» **Collected data**
== Segment start ==

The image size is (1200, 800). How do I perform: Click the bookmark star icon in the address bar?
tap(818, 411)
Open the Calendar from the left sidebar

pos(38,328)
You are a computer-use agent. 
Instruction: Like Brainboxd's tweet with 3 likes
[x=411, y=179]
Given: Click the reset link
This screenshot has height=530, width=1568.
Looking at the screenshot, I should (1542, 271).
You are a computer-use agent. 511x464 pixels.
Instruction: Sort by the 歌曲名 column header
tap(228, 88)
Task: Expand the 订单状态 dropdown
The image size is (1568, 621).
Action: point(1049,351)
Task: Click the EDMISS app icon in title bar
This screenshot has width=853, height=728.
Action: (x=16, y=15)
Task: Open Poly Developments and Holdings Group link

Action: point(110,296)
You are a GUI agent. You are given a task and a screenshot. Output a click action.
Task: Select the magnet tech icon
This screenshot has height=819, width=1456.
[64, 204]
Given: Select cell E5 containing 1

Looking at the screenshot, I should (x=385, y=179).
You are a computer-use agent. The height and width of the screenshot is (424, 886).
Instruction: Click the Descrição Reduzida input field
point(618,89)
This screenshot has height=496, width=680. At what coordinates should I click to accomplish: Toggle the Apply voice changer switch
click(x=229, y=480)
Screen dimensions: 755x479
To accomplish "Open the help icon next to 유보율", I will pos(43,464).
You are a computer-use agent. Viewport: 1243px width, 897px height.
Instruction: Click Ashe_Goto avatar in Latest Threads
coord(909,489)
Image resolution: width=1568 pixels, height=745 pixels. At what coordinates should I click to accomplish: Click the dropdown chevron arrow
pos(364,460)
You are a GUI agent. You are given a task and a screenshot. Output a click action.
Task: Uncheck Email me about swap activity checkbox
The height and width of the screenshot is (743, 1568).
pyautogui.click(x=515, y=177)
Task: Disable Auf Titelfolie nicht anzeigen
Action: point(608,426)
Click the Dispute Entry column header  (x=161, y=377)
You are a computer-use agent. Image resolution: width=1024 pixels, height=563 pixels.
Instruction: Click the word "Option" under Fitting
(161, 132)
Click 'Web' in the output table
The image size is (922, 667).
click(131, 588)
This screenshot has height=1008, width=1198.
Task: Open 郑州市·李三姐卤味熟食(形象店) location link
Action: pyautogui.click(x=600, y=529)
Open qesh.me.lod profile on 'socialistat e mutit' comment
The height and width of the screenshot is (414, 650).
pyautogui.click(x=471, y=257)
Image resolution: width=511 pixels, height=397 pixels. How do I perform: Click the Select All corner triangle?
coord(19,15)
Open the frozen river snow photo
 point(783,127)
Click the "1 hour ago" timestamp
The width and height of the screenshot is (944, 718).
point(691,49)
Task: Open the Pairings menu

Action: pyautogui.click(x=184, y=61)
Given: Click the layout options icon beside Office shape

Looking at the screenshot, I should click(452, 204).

== Segment end ==

» **ACTIVITY**
Nothing but lines that contain "agent" should appear in the answer. Copy each from the records.

» **THE COMPLETED TASK**
You are a computer-use agent. 
You are a computer-use agent. 511x464 pixels.
You are a GUI agent. You are given a task and a screenshot. Output a click action.
You are a computer-use agent. The height and width of the screenshot is (424, 886).
You are a computer-use agent. Viewport: 1243px width, 897px height.
You are a GUI agent. You are given a task and a screenshot. Output a click action.
You are a computer-use agent. Image resolution: width=1024 pixels, height=563 pixels.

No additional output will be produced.